## Document passage
#####

Obama on busting medical marijuana growers:
I can’t ask the Justice Department to say, “Ignore completely a federal law that’s on the books.”
Yeah, that never happens.
Dan Wineman:
What if users were treated like thinking beings and not like credit cards with eyestalks?
Paul Graham on intellectual property and, without mentioning it by name, SOPA/PIPA:
When you’re abusing the legal system by trying to use mass lawsuits against randomly chosen people as a form of exemplary punishment, or lobbying for laws that would break the Internet if they passed, that’s ipso facto evidence you’re using a definition of property that doesn’t work.
Also, this is the most concise diagnosis of the basic problem with music labels and movie studios I’ve read, and it applies equally well to, e.g., investment banks:
[T]he underlying problem with the labels and studios is that the people who run them are driven by bonuses rather than equity.

#####

## Given data

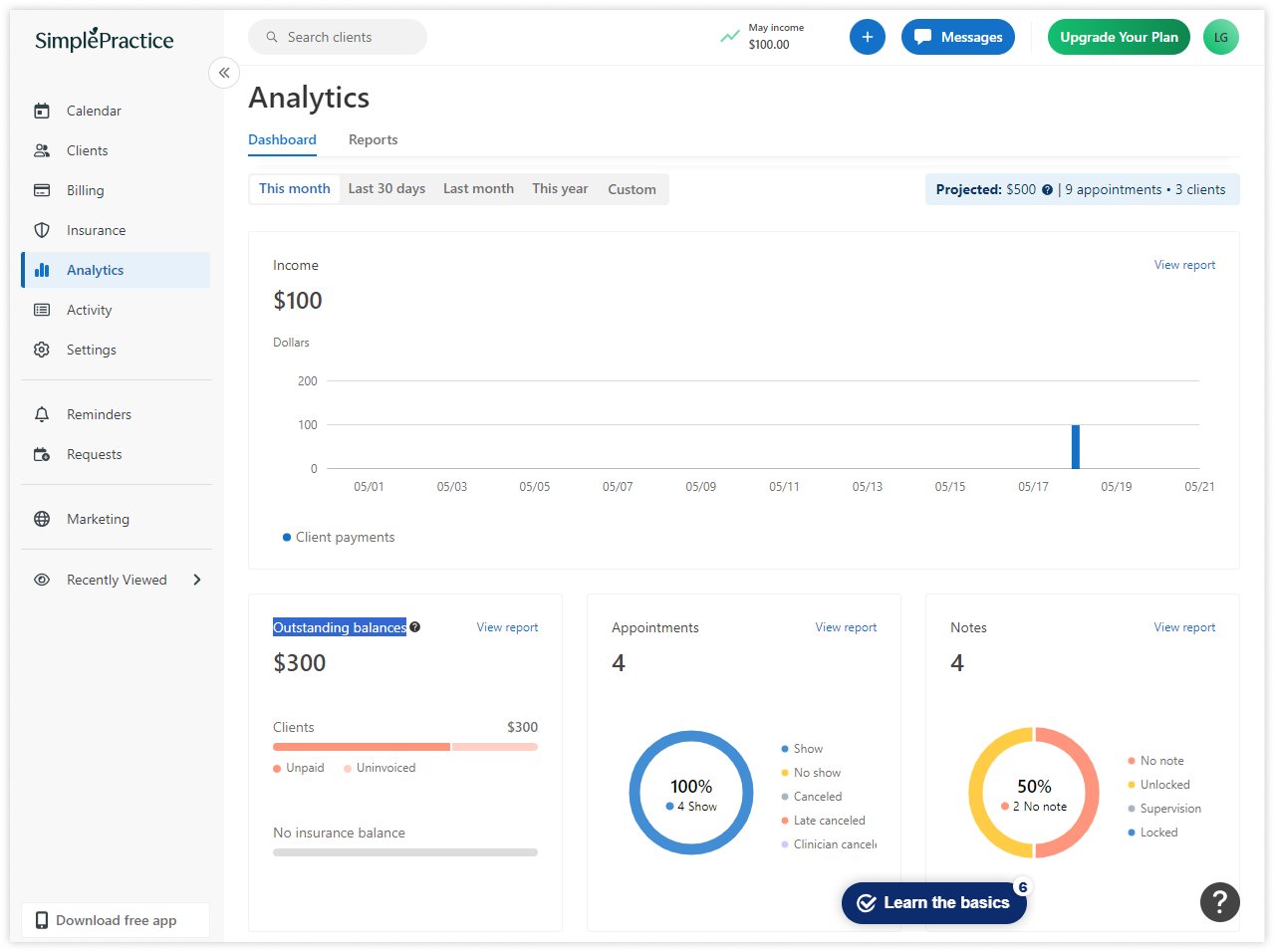The height and width of the screenshot is (952, 1275).
Task: Expand the Recently Viewed submenu
Action: click(197, 580)
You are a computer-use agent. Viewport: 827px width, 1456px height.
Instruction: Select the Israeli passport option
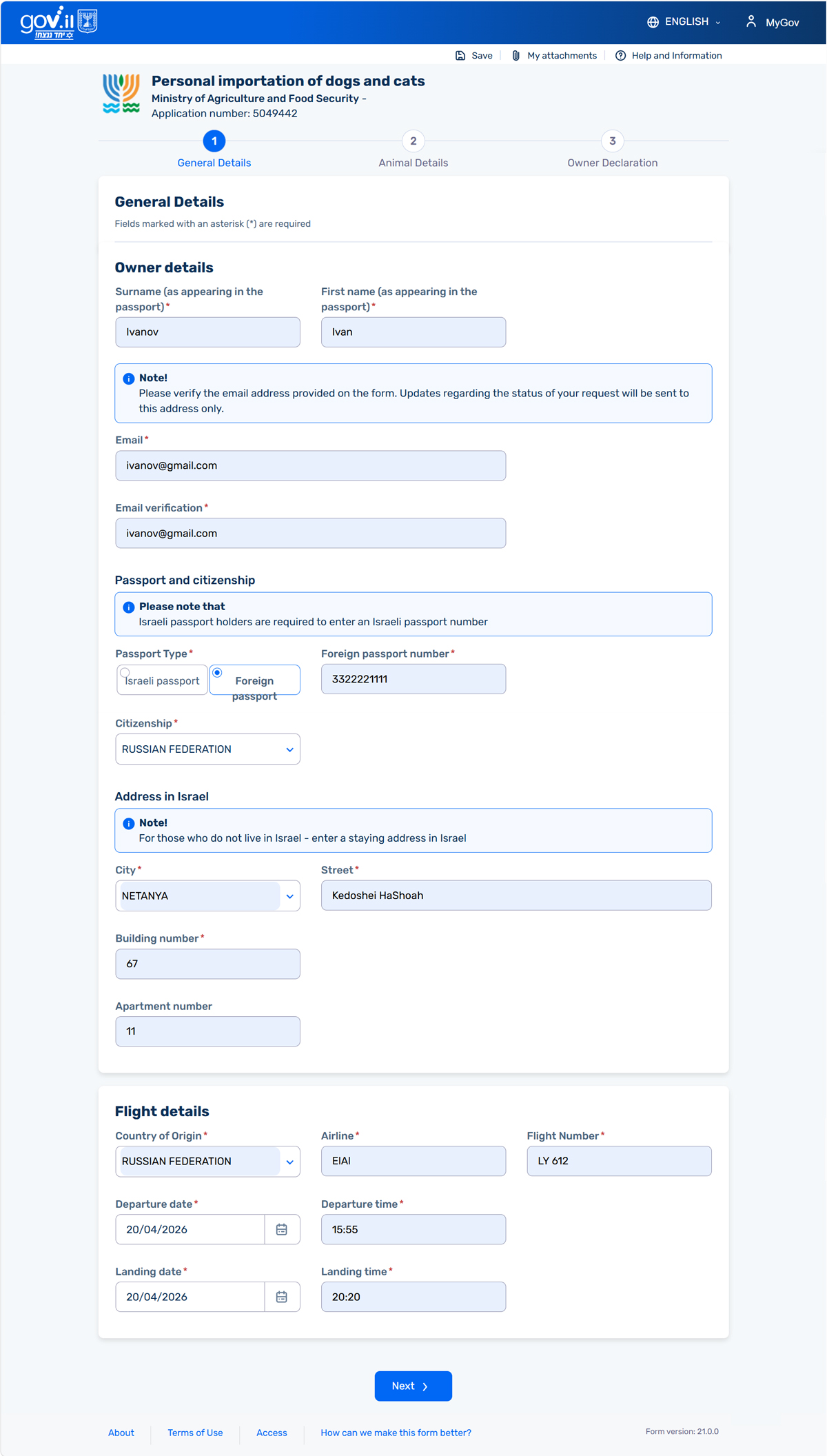pos(125,673)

#####

## Required work
• A. Write out part of the passage of quotes word for word, beginning at "Obama on busting" and stopping after "that never happens.".
• B. In the passage of quotes, what are the people who run the labels and studios said to be driven by?
• C. Carry on the passage of quotes from its last line.

## Answer section
• A.
Obama on busting medical marijuana growers:
I can’t ask the Justice Department to say, “Ignore completely a federal law that’s on the books.”
Yeah, that never happens.

• B. Bonuses rather than equity.

• C.
Paul Graham and Y Combinator are looking to fund startups that will compete with movies and TV:
The main reason we want to fund such startups is not to protect the world from more SOPAs, but because SOPA brought it to our attention that Hollywood is dying. They must be dying if they’re resorting to such tactics. If movies and TV were growing rapidly, that growth would take up all their attention. When a striker is fouled in the penalty area, he doesn’t stop as long as he still has control of the ball; it’s only when he’s beaten that he turns to appeal to the ref. SOPA shows Hollywood is beaten. And yet the audiences to be captured from movies and TV are still huge. There is a lot of potential energy to be liberated there.
(via Daring Fireball)
If both Paul Graham and Horace Dediu think there’s something here, that’s probably a pretty good sign that there’s something here.